同社は1969(昭和44)年に父親の秀雄さんが設立した。「型にはまった仕事はどうも性に合わない」と、同僚と同時期に鹿児島市の職員を退社。土地家屋調査士の資格を持っていたことから一緒に立ち上げたのが始まり。最初は土地の登記業務などが中心で、まだ当時開発のハシリだった上野城団地などの設計に携わった。鹿児島実業高校土木科卒業で、後に水道工事会社などの経営にも携わった。掲げていたのは、温かみのあふれる家庭的なアットホームな会社。人生訓は「仕事にも人にも誠実であれ」がモットーで「とにかく社員にやさしかった」と、今も在りし日の父を偲ぶ。

秀満社長は、昭和45年に郷里にUターン、土地家屋調査士の試験に一発合格したことが家業のコンサルタント会社を手伝う契機となった。秀雄さんが昭和51年に60歳で死去、その後を継いで2代目として会社経営の運営に当たってきた。「父の死が一つの転機となった。一生懸命にやればやるほど地道で根気のいる仕事。日々コツコツ積み上げる意識が必要」と、経営を引き継いだ覚悟を語る。

建設コンサルタント会社は、社員の資格保有状況で格付けが評価されることから、資格取得、技術研鑽には特に力を入れる。会社の規模・レベルについては「県内では中堅クラスかな?。社員の資格取得については受験費、交通費、研修の受講費などを負担、合格褒賞金のほか資格手当などを手厚くする半面、就業規則も厳しくして、誇りを持ってしっかり働ける環境を整えている」と、待遇面のきめ細かな改善には気を配る。さらに年代別のバランスを考えて、部署ごとの配置を効率よく行い、社員のチームワークを大切にする。

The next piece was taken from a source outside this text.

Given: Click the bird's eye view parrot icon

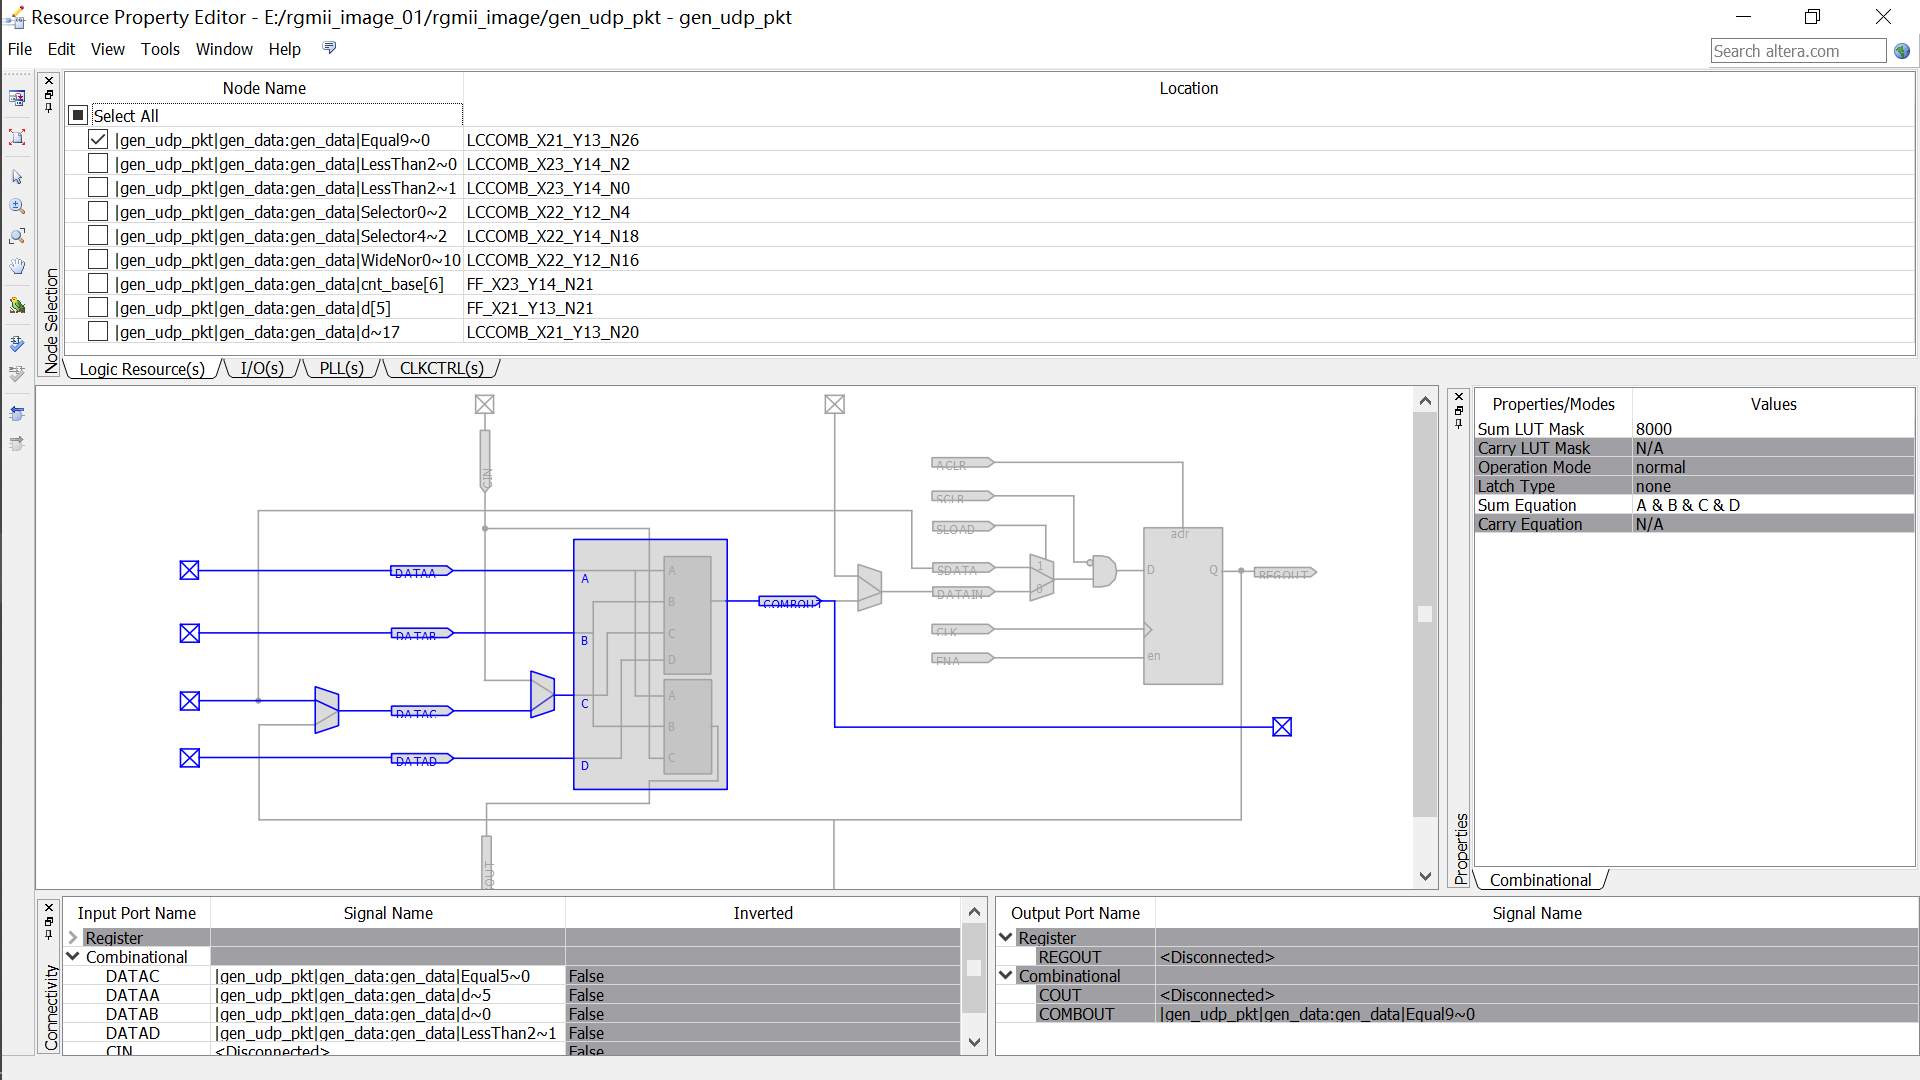Looking at the screenshot, I should (17, 306).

ネットが発達した現在でも社員、社内の融和、コミュニケーションを大事に飲ん方などで気持ちを通わせる経営を大事にする。特に学校、会社のОBとの付き合い、連携を綿密に図り、人脈を構築する伝統を重んじる。ちなみに同社の有資格者は、難関と言われる多数の技術士をはじめ、測量士、地質調査技士など延べ123人にのぼる。

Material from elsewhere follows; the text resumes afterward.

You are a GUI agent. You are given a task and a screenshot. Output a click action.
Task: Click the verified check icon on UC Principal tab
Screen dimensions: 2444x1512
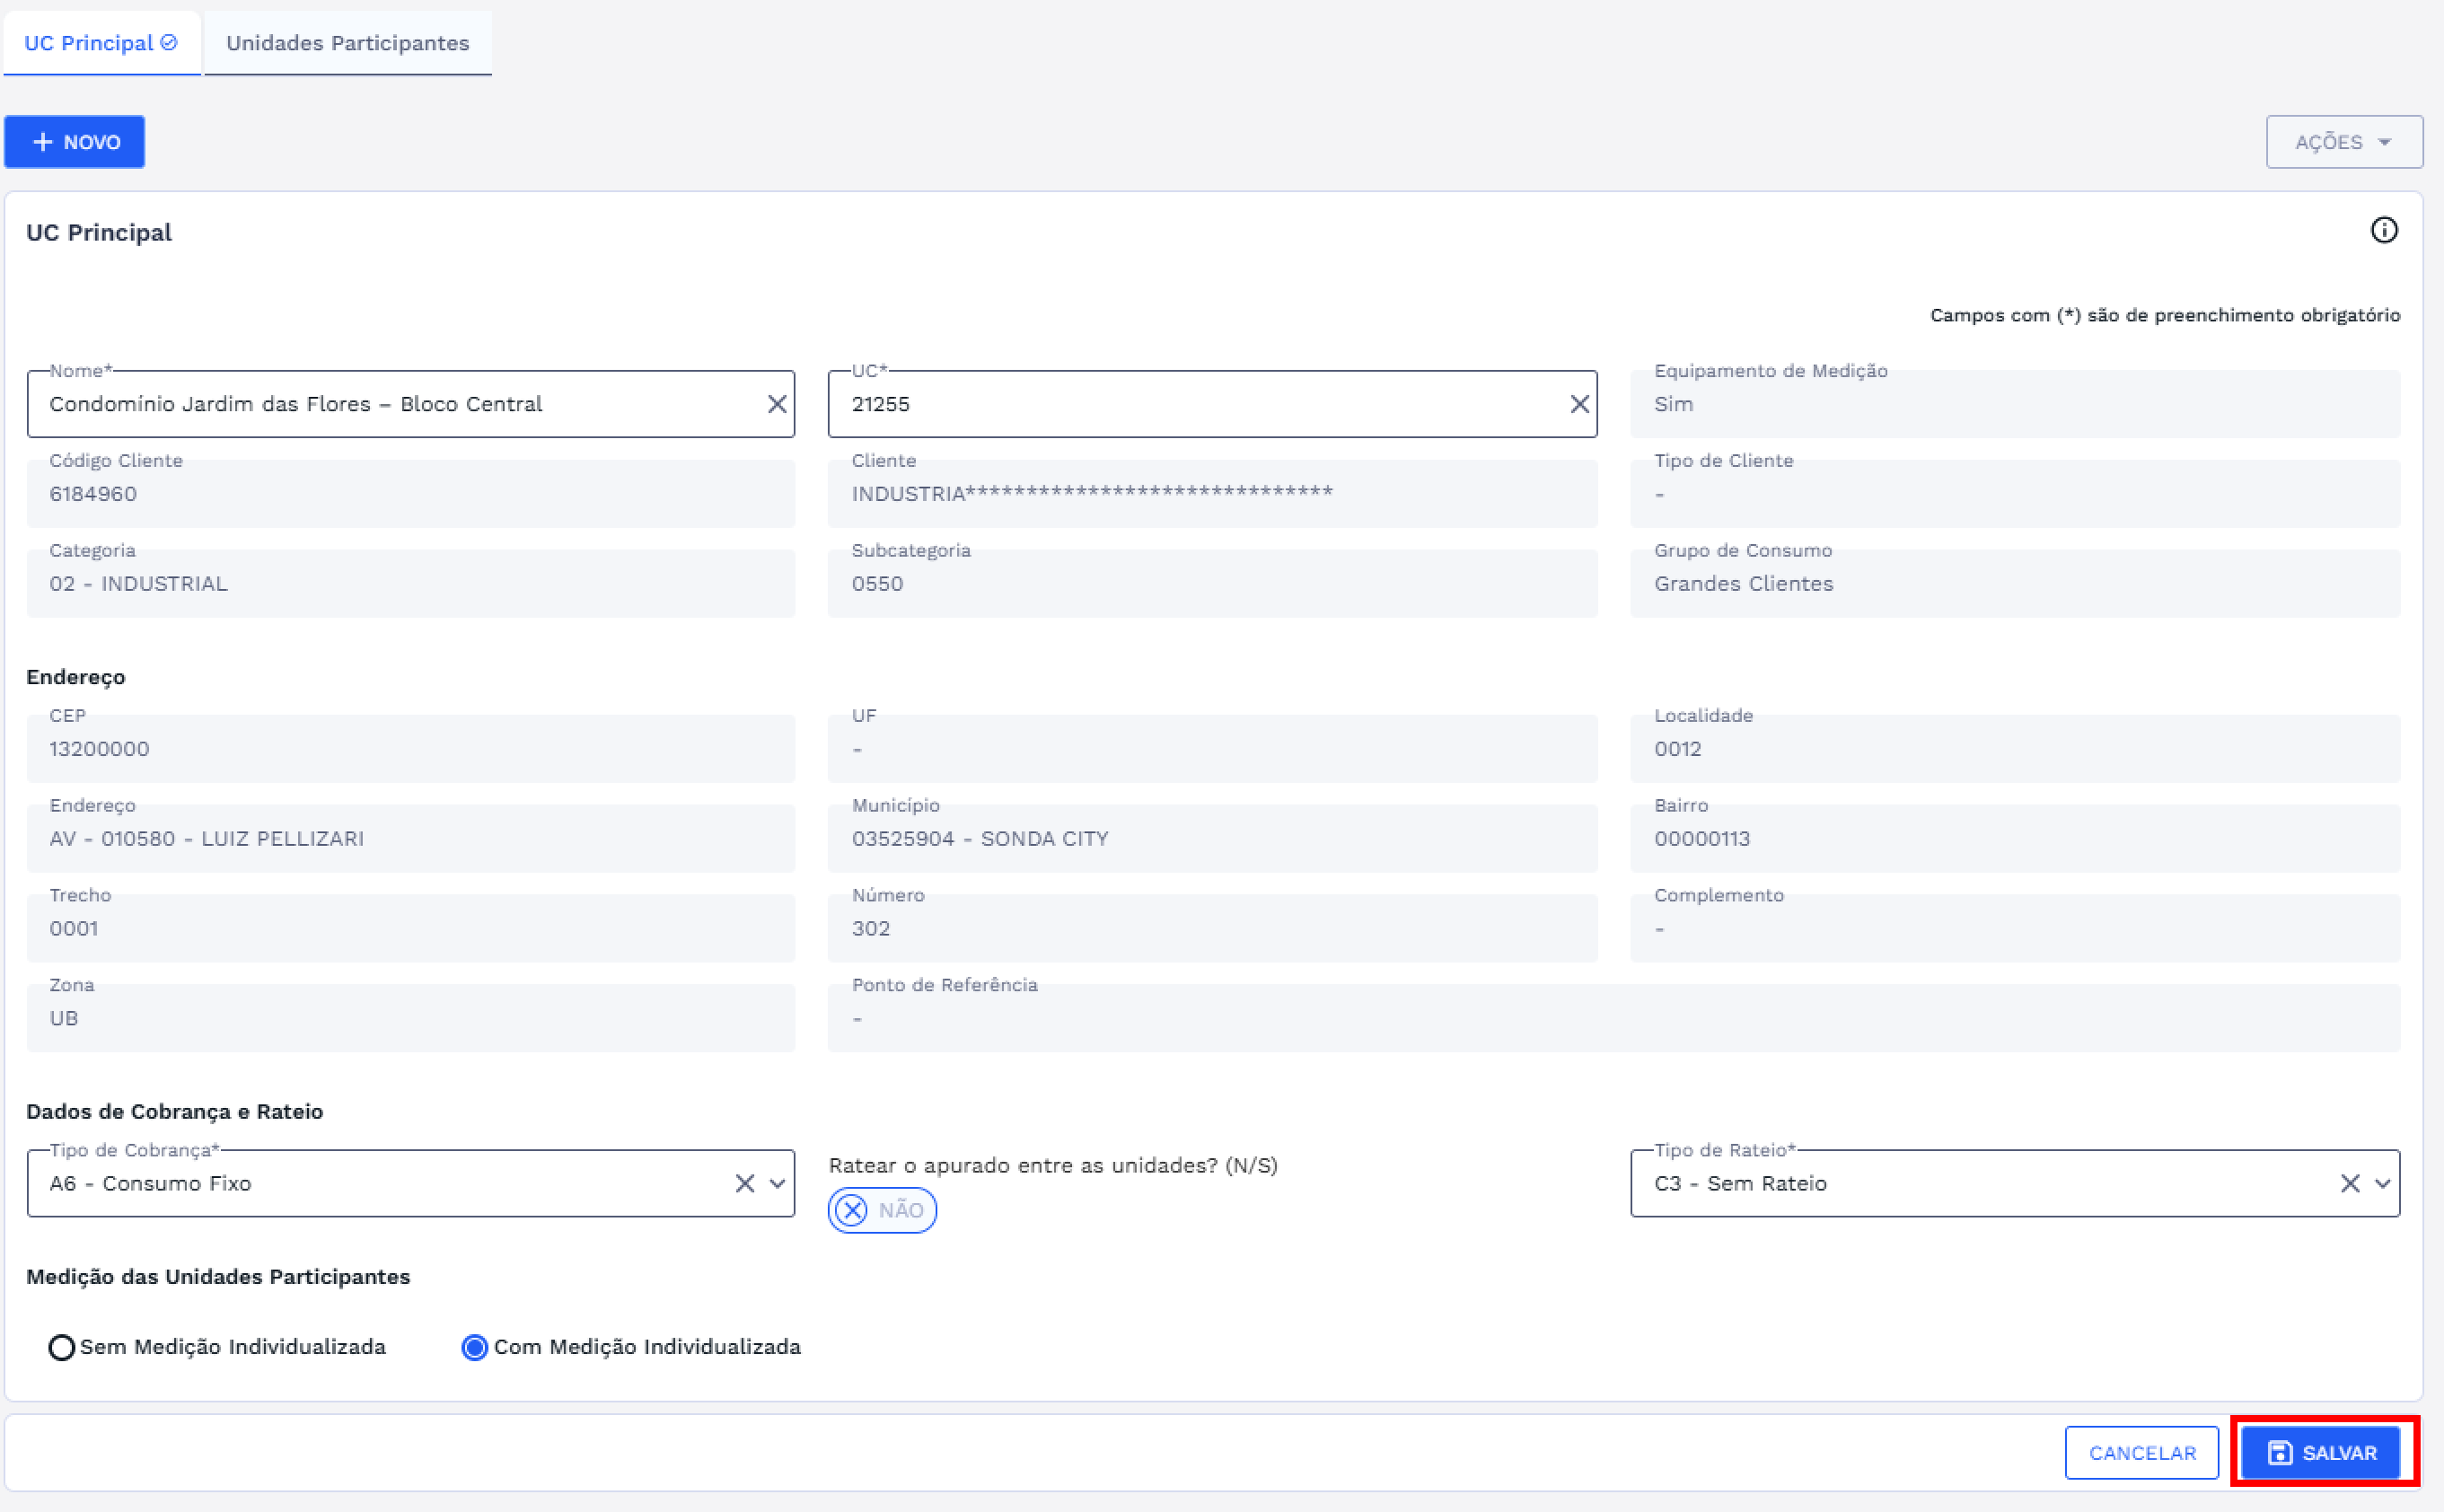(169, 42)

「この仕事は、まず登録を取って役所の指名を受けることが重要。だから、資格者のレベルをいかにして高め、常に安定させるかが大きな課題であり、コンサルタント会社としての生命線」「特に難関とされる技術士を何人抱えているかも仕事を受注する際の大きな目安とされており、ランク制が採用されている現状から資格審査に有利な条件を整えるのも会社が生き残るための条件」「専門部門ごとに優秀な技術者を獲得するのも課題」浮上している課題について語る顔は真剣そのものだ。

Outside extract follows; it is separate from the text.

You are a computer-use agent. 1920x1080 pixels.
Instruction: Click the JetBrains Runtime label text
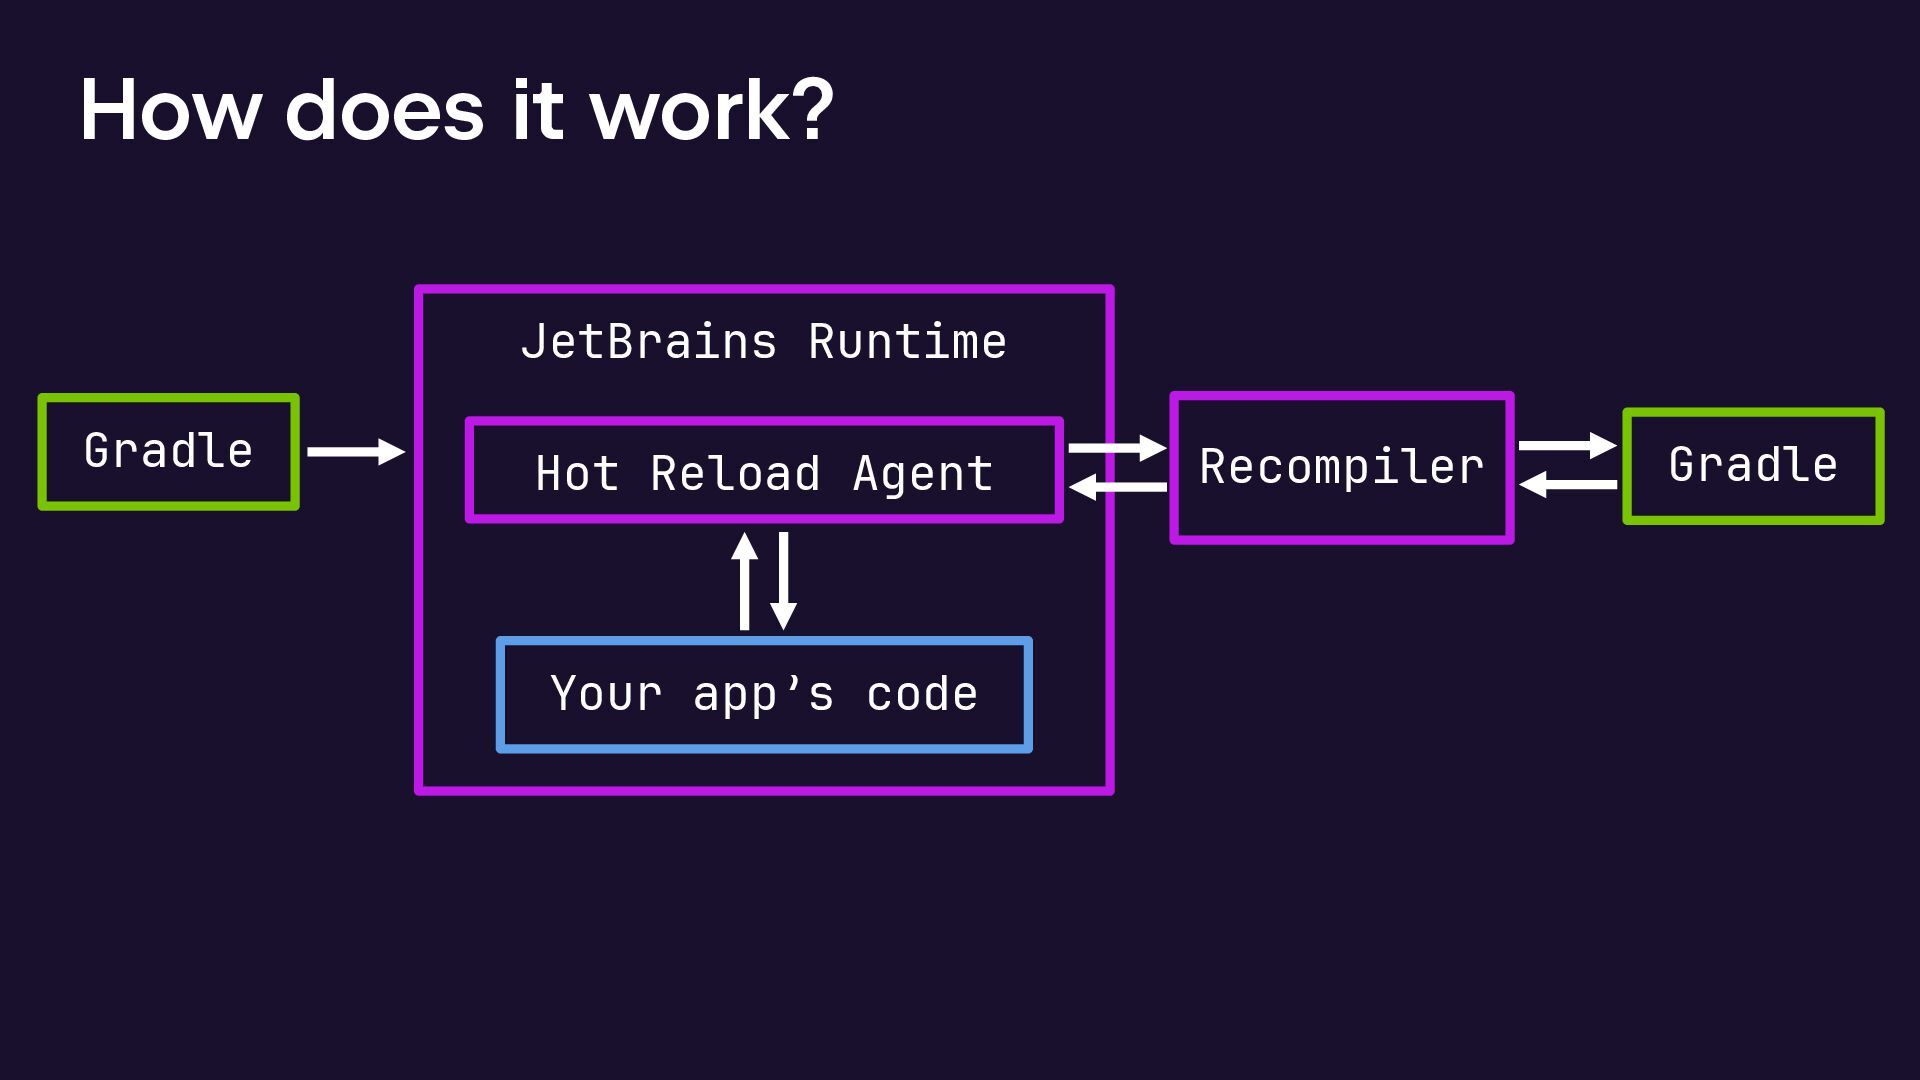764,342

また、新たに航空写真部門を開設、いち早くドローン導入の空撮事業を強化。国土交通省九州整備局小型無人ヘリ等による災害応急対策活動に関する基本協定を締結するなど実績を積み上げている。

測量

今、どの業界でも言われているのが人手不足への対応。募集をかけてもなかなか若手の人材が集まらないのが悩みで、核になる人材育成が課題。「建設コンサルタント業界は独立性が高く、人材の流動性に加え、企業間の格差もあり競争力、実力がないと生き残れない」という特殊性もあり、なかなか魅力を発信しづらい環境にある。そのため入札資格の評価点については特に注視、2年に1回の資格審査を重要視している。「かねてから技術力、資格力をきっちり磨きながら実力を蓄え、日々の精進研鑽、レベルアップが求められる」。経営トップとして42人を引っ張るリーダーは、業界の課題に話が及ぶと、声を強くして熱く語る。